リサイクル親父の日記

第331話 嘘つきリフォーム屋じゃねぇ~潰れちゃうよ

2011/07/24

電話での話だった。
「事務机が7~8台あるけど、買取してくれる?」
イントネーションが尻上がりで、鼻もちならない生意気そうな感じを受けた。

歳の頃30歳代だろうか、言い方が上から目線的に思える。
使用年数や状態を聞くと、
「6~7年前の物ですよ、チョッと天板が日焼けあるかな、でもイイ状態だと思うよ」

第一印象が当たる場合もあるし、全く外れることもある。
俺はいつも品物だけを考えるようにして、例えば外れでもしょうがないと諦める。
可能性があれば労を惜しまず出かけるのが、この仕事だろうと覚悟している。

「株式会社XXX、総務のイト―です、兎に角見積もってよ」
最後の言葉も苛立つが、物だ、物だと気を静めて向かった。
2階建ての事務所は、1階がショールームでダイニングセットや木製家具が綺麗に飾られている。
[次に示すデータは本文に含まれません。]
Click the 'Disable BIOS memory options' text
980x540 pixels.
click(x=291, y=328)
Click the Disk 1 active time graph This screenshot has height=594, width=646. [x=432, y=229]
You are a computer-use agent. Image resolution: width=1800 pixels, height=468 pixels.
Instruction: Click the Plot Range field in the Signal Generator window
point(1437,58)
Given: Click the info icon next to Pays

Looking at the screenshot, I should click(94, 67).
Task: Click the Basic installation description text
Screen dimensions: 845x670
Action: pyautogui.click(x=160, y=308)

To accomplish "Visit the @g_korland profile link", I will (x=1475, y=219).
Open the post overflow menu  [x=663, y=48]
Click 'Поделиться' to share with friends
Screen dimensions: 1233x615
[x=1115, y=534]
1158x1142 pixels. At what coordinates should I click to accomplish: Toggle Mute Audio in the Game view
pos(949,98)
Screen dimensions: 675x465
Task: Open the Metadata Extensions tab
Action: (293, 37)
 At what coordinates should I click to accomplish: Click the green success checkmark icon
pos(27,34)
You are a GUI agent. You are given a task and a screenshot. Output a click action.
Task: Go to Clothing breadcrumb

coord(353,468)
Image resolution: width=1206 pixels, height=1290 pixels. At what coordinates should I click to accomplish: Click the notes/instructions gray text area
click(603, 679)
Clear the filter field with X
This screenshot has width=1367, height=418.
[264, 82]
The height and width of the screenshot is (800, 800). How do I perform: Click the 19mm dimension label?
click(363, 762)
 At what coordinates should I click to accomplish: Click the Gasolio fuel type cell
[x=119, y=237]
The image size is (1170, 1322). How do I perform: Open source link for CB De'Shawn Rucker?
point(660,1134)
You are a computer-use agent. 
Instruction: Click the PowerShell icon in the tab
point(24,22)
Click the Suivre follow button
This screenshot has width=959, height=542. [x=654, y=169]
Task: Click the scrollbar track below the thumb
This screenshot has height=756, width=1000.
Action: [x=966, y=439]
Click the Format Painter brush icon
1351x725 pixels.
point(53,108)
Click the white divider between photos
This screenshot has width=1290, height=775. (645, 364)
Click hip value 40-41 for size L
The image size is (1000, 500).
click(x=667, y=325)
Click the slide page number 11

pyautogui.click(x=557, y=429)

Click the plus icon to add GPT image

定休の看板が出ているから、俺は裏口がないかと後ろに回って探す。
鋼製扉を開けて入ると、事務机が7~8台並んでいて、それが2ヶ所の島となっている。
想像した男が無愛想に名刺を差し出してきた。

「こっちは未だ使っているけど、あっちを頼みたいの・・」
俺は指された島の机を凝視したが、どう見ても20年くらい前の物。
近づくと傷んでいて、更に引き出しが無い物もあるし、塗装が剥がれている物もある。

俺が憮然としたのを分かったのかも知れない。
「買取って言っても、引取だけでも構わないが・・・どうです?」
机の数で考えれば20人ほどが居てもおかしくない。

この建物はここ1~2年前にオープンした、何故なら、ショールームや立て看板も外装も新しいのだ。
今事務所には彼と事務員一人だけで、机上はどれも散らかっていた。
呆れた俺は、引取ですか? 無理ですよ、これじゃ売れる訳がありませんね」

嘘を平気で言う社員がいる会社、全容が容易に想像できる。
外見だけ繕ってる、そんな会社じゃ、リフォームの仕事も心配で頼めない。
もっと正直に誠意を持って取り組んでもらわないと・・・困る。

疑心暗鬼で付き合うのも嫌だから、気心が知れれば長い付き合いを大切にするのだ。